## Work task
Return the entries in their entirety, precisely as given.

## Material supplied
>>>

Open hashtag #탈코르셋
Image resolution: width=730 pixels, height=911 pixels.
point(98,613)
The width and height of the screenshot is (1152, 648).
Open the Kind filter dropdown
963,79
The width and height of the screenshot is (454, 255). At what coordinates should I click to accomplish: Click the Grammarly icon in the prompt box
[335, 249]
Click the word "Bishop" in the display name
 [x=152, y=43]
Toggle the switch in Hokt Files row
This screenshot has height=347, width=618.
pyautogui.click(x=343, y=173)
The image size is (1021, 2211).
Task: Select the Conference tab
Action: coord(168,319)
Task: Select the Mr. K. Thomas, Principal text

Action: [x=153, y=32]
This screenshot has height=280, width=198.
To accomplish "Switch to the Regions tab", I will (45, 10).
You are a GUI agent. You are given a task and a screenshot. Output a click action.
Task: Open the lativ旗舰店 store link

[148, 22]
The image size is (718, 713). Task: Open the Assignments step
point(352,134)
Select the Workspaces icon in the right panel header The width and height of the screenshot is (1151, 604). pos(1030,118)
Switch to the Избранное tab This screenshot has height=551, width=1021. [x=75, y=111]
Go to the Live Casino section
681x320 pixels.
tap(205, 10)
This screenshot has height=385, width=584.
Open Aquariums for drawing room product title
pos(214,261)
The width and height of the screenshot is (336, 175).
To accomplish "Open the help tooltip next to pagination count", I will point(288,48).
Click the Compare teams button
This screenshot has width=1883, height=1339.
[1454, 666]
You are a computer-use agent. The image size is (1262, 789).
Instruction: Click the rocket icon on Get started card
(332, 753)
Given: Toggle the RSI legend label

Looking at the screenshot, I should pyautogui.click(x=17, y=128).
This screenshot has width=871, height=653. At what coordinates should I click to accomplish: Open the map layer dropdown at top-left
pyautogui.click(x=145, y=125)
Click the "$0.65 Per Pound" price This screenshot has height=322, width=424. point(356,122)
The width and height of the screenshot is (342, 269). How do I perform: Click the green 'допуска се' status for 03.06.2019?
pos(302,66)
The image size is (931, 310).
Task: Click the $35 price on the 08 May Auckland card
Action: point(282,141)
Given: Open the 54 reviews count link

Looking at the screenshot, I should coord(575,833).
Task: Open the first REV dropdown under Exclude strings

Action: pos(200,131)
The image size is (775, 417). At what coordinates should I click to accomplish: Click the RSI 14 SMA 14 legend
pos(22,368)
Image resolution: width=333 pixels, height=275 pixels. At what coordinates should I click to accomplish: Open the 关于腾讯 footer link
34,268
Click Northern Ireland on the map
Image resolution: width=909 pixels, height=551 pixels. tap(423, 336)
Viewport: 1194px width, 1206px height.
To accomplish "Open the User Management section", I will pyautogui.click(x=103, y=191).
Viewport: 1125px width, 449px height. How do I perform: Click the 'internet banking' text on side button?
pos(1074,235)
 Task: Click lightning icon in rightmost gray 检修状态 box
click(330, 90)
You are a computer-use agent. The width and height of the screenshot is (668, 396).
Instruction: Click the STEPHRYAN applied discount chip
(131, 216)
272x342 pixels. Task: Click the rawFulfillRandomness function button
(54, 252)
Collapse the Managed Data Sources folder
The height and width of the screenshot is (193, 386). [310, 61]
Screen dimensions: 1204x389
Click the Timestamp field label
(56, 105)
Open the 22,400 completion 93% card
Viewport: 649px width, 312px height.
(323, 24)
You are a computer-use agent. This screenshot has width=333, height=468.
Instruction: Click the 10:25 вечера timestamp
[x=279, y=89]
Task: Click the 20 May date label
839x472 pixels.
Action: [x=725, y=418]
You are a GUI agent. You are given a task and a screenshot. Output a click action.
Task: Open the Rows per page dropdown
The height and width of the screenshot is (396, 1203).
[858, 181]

<<<

## The completed task
Open hashtag #탈코르셋
Image resolution: width=730 pixels, height=911 pixels.
point(98,613)
The width and height of the screenshot is (1152, 648).
Open the Kind filter dropdown
963,79
The width and height of the screenshot is (454, 255). At what coordinates should I click to accomplish: Click the Grammarly icon in the prompt box
[335, 249]
Click the word "Bishop" in the display name
 [x=152, y=43]
Toggle the switch in Hokt Files row
This screenshot has height=347, width=618.
pyautogui.click(x=343, y=173)
The image size is (1021, 2211).
Task: Select the Conference tab
Action: coord(168,319)
Task: Select the Mr. K. Thomas, Principal text

Action: [x=153, y=32]
This screenshot has height=280, width=198.
To accomplish "Switch to the Regions tab", I will (45, 10).
You are a GUI agent. You are given a task and a screenshot. Output a click action.
Task: Open the lativ旗舰店 store link

[148, 22]
The image size is (718, 713). Task: Open the Assignments step
point(352,134)
Select the Workspaces icon in the right panel header The width and height of the screenshot is (1151, 604). pos(1030,118)
Switch to the Избранное tab This screenshot has height=551, width=1021. [x=75, y=111]
Go to the Live Casino section
681x320 pixels.
tap(205, 10)
This screenshot has height=385, width=584.
Open Aquariums for drawing room product title
pos(214,261)
The width and height of the screenshot is (336, 175).
To accomplish "Open the help tooltip next to pagination count", I will point(288,48).
Click the Compare teams button
This screenshot has width=1883, height=1339.
[1454, 666]
You are a computer-use agent. The image size is (1262, 789).
Instruction: Click the rocket icon on Get started card
(332, 753)
Given: Toggle the RSI legend label

Looking at the screenshot, I should pyautogui.click(x=17, y=128).
This screenshot has width=871, height=653. At what coordinates should I click to accomplish: Open the map layer dropdown at top-left
pyautogui.click(x=145, y=125)
Click the "$0.65 Per Pound" price This screenshot has height=322, width=424. point(356,122)
The width and height of the screenshot is (342, 269). How do I perform: Click the green 'допуска се' status for 03.06.2019?
pos(302,66)
The image size is (931, 310).
Task: Click the $35 price on the 08 May Auckland card
Action: point(282,141)
Given: Open the 54 reviews count link

Looking at the screenshot, I should coord(575,833).
Task: Open the first REV dropdown under Exclude strings

Action: pos(200,131)
The image size is (775, 417). At what coordinates should I click to accomplish: Click the RSI 14 SMA 14 legend
pos(22,368)
Image resolution: width=333 pixels, height=275 pixels. At what coordinates should I click to accomplish: Open the 关于腾讯 footer link
34,268
Click Northern Ireland on the map
Image resolution: width=909 pixels, height=551 pixels. tap(423, 336)
Viewport: 1194px width, 1206px height.
To accomplish "Open the User Management section", I will pyautogui.click(x=103, y=191).
Viewport: 1125px width, 449px height. How do I perform: Click the 'internet banking' text on side button?
pos(1074,235)
 Task: Click lightning icon in rightmost gray 检修状态 box
click(330, 90)
You are a computer-use agent. The width and height of the screenshot is (668, 396).
Instruction: Click the STEPHRYAN applied discount chip
(131, 216)
272x342 pixels. Task: Click the rawFulfillRandomness function button
(54, 252)
Collapse the Managed Data Sources folder
The height and width of the screenshot is (193, 386). [310, 61]
Screen dimensions: 1204x389
Click the Timestamp field label
(56, 105)
Open the 22,400 completion 93% card
Viewport: 649px width, 312px height.
(323, 24)
You are a computer-use agent. This screenshot has width=333, height=468.
Instruction: Click the 10:25 вечера timestamp
[x=279, y=89]
Task: Click the 20 May date label
839x472 pixels.
Action: [x=725, y=418]
You are a GUI agent. You are given a task and a screenshot. Output a click action.
Task: Open the Rows per page dropdown
The height and width of the screenshot is (396, 1203).
[858, 181]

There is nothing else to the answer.